§ Description of the task
Could you copy every record below exactly as it stands?

==== Records provided ====

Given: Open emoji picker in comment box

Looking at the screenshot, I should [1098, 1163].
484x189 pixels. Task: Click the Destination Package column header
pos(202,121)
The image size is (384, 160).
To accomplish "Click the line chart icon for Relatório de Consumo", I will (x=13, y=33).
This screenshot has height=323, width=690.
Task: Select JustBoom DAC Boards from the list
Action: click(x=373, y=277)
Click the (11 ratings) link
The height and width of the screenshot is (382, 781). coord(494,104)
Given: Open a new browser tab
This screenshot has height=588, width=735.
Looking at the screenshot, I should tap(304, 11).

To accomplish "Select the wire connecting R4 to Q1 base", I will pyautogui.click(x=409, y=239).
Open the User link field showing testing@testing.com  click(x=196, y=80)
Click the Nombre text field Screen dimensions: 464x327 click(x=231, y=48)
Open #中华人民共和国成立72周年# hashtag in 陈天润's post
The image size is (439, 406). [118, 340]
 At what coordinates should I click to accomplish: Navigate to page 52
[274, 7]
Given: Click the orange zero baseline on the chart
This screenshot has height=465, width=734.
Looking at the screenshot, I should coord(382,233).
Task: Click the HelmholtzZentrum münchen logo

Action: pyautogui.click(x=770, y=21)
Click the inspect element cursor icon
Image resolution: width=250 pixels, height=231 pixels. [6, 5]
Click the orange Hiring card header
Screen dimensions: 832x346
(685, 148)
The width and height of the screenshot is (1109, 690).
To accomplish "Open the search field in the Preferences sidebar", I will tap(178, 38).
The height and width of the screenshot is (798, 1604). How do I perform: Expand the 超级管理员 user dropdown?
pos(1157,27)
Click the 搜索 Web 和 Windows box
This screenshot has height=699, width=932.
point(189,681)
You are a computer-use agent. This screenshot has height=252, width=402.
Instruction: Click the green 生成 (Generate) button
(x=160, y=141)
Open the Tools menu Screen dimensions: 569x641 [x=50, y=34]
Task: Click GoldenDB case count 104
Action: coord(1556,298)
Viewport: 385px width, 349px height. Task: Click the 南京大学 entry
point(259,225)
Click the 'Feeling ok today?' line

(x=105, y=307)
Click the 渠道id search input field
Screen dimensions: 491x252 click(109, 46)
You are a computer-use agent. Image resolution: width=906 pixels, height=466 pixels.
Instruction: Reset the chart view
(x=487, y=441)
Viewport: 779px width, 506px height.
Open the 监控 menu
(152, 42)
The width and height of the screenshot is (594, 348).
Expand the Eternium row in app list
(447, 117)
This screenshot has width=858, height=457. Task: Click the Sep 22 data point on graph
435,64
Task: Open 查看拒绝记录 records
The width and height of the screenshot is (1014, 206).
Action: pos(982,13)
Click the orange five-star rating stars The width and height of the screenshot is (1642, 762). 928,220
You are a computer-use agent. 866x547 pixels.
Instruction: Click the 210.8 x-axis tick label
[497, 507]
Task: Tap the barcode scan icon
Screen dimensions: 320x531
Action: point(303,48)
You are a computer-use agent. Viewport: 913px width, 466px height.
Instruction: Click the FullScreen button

====

§ Written answer
Given: Open emoji picker in comment box

Looking at the screenshot, I should [1098, 1163].
484x189 pixels. Task: Click the Destination Package column header
pos(202,121)
The image size is (384, 160).
To accomplish "Click the line chart icon for Relatório de Consumo", I will (x=13, y=33).
This screenshot has height=323, width=690.
Task: Select JustBoom DAC Boards from the list
Action: click(x=373, y=277)
Click the (11 ratings) link
The height and width of the screenshot is (382, 781). coord(494,104)
Given: Open a new browser tab
This screenshot has height=588, width=735.
Looking at the screenshot, I should tap(304, 11).

To accomplish "Select the wire connecting R4 to Q1 base", I will pyautogui.click(x=409, y=239).
Open the User link field showing testing@testing.com  click(x=196, y=80)
Click the Nombre text field Screen dimensions: 464x327 click(x=231, y=48)
Open #中华人民共和国成立72周年# hashtag in 陈天润's post
The image size is (439, 406). [118, 340]
 At what coordinates should I click to accomplish: Navigate to page 52
[274, 7]
Given: Click the orange zero baseline on the chart
This screenshot has height=465, width=734.
Looking at the screenshot, I should coord(382,233).
Task: Click the HelmholtzZentrum münchen logo

Action: pyautogui.click(x=770, y=21)
Click the inspect element cursor icon
Image resolution: width=250 pixels, height=231 pixels. [6, 5]
Click the orange Hiring card header
Screen dimensions: 832x346
(685, 148)
The width and height of the screenshot is (1109, 690).
To accomplish "Open the search field in the Preferences sidebar", I will tap(178, 38).
The height and width of the screenshot is (798, 1604). How do I perform: Expand the 超级管理员 user dropdown?
pos(1157,27)
Click the 搜索 Web 和 Windows box
This screenshot has height=699, width=932.
point(189,681)
You are a computer-use agent. This screenshot has height=252, width=402.
Instruction: Click the green 生成 (Generate) button
(x=160, y=141)
Open the Tools menu Screen dimensions: 569x641 [x=50, y=34]
Task: Click GoldenDB case count 104
Action: coord(1556,298)
Viewport: 385px width, 349px height. Task: Click the 南京大学 entry
point(259,225)
Click the 'Feeling ok today?' line

(x=105, y=307)
Click the 渠道id search input field
Screen dimensions: 491x252 click(109, 46)
You are a computer-use agent. Image resolution: width=906 pixels, height=466 pixels.
Instruction: Reset the chart view
(x=487, y=441)
Viewport: 779px width, 506px height.
Open the 监控 menu
(152, 42)
The width and height of the screenshot is (594, 348).
Expand the Eternium row in app list
(447, 117)
This screenshot has width=858, height=457. Task: Click the Sep 22 data point on graph
435,64
Task: Open 查看拒绝记录 records
The width and height of the screenshot is (1014, 206).
Action: pos(982,13)
Click the orange five-star rating stars The width and height of the screenshot is (1642, 762). 928,220
You are a computer-use agent. 866x547 pixels.
Instruction: Click the 210.8 x-axis tick label
[497, 507]
Task: Tap the barcode scan icon
Screen dimensions: 320x531
Action: point(303,48)
You are a computer-use agent. Viewport: 913px width, 466px height.
Instruction: Click the FullScreen button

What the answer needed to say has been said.